Karena itu, dilihat dari kacamata hari ini, rumusan Pancasila tersebut secara kebahasaan sangat problematik dan rawan akan adanya multitafsir dan penyimpangan. Apalagi jika disandingkan dengan tata bahasa baku Bahasa Indonesia itu sendiri. Bahkan, kata “Permusyawaratan” sendiri di dalam Kamus Besar Bahasa Indonesia (KBBI) tidak ditemukan.

Meskipun tidak bermaksud mengganti rumusan Pancasila, Damshauser mencoba menyusun rumusan baru Pancasila sesuai dengan makna aslinya atau makna yang dimaksud perumusannya. Seperti ini teks Pancasila versi Damshauser:

  1. Keyakinan akan Keilahian
  2. Keadilan dan Budi Pekerti 
  3. Persatuan Indonesia 
  4. Kedaulatan Rakyat Berdasarkan Hikmah Mufakat Wakil-wakilnya.
  5. Tekad Mewujudkan Keadilan Sosial bagi Seluruh Rakyat Indonesia.

“Tapi saya tak bermaksud mengusulkan agar teks rumusan Pancasila diubah. Itu bahaya. Yang saya harapkan adalah adanya penafsiran secara benar,” kata Damshauser.

Menarik, buku setebal 77 halaman terbitan Cerah Budaya’ Internasional pada November 2025 diberi penutup yang apik oleh sastrawan-sastrawan Agus Sarjono.

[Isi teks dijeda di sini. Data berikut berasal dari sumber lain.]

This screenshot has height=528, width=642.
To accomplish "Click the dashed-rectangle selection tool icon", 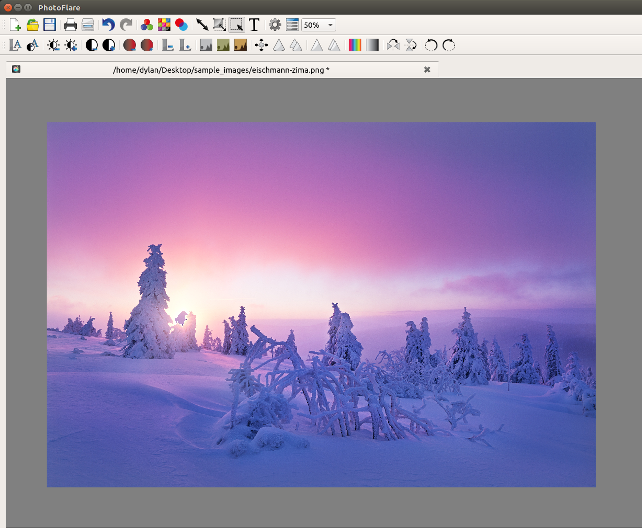I will coord(236,24).
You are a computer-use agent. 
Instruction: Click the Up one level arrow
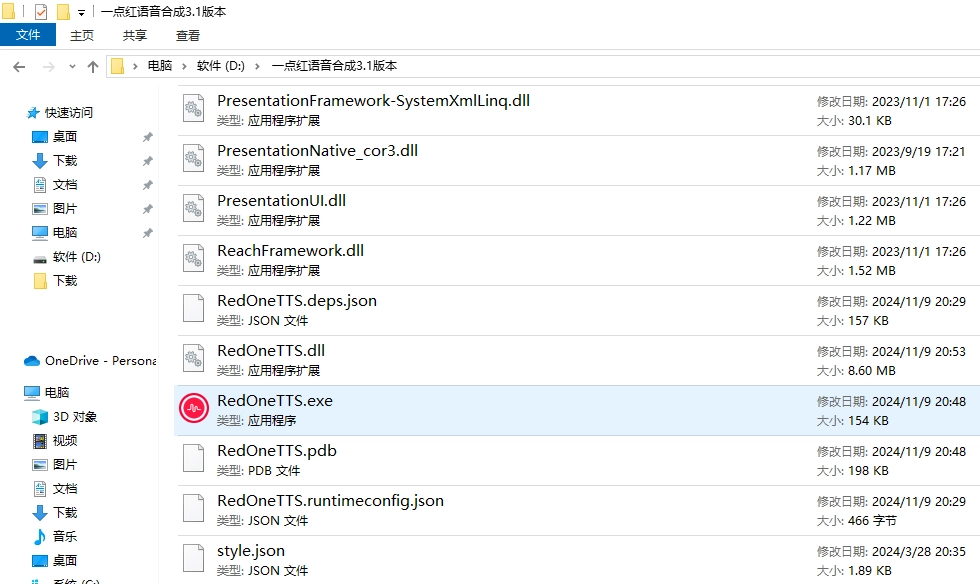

Meskipun setuju dengan Damshauser, bahwa teks-teks dalam rumusan Pancasila problematik dan ambigu, ia meminta rumusan Pancasila tetap dibiarkan seperti apa adanya.

“Kalau dirumuskan ulang sesuai aturan kebahasaan yang benar, ia akan kehilangan unsur mistis dan puitisnya,” kata Agus Sarjono.

Pesan Agus cuma satu: dalam menafsirkan Pancasila, jangan sampai ada dominasi satu kelompok atas kelompok lainnya. Karena, sejarah telah membuktikan, dominasi satu kelompok atas kelompok lainnya akan selalu berujung kegagalan. Kultur masyarakat Nusantara adalah keseimbangan dan kesetaraan. Dominasi pasti akan tertolak. Bahkan dalam memonopoli tafsir atas Pancasila.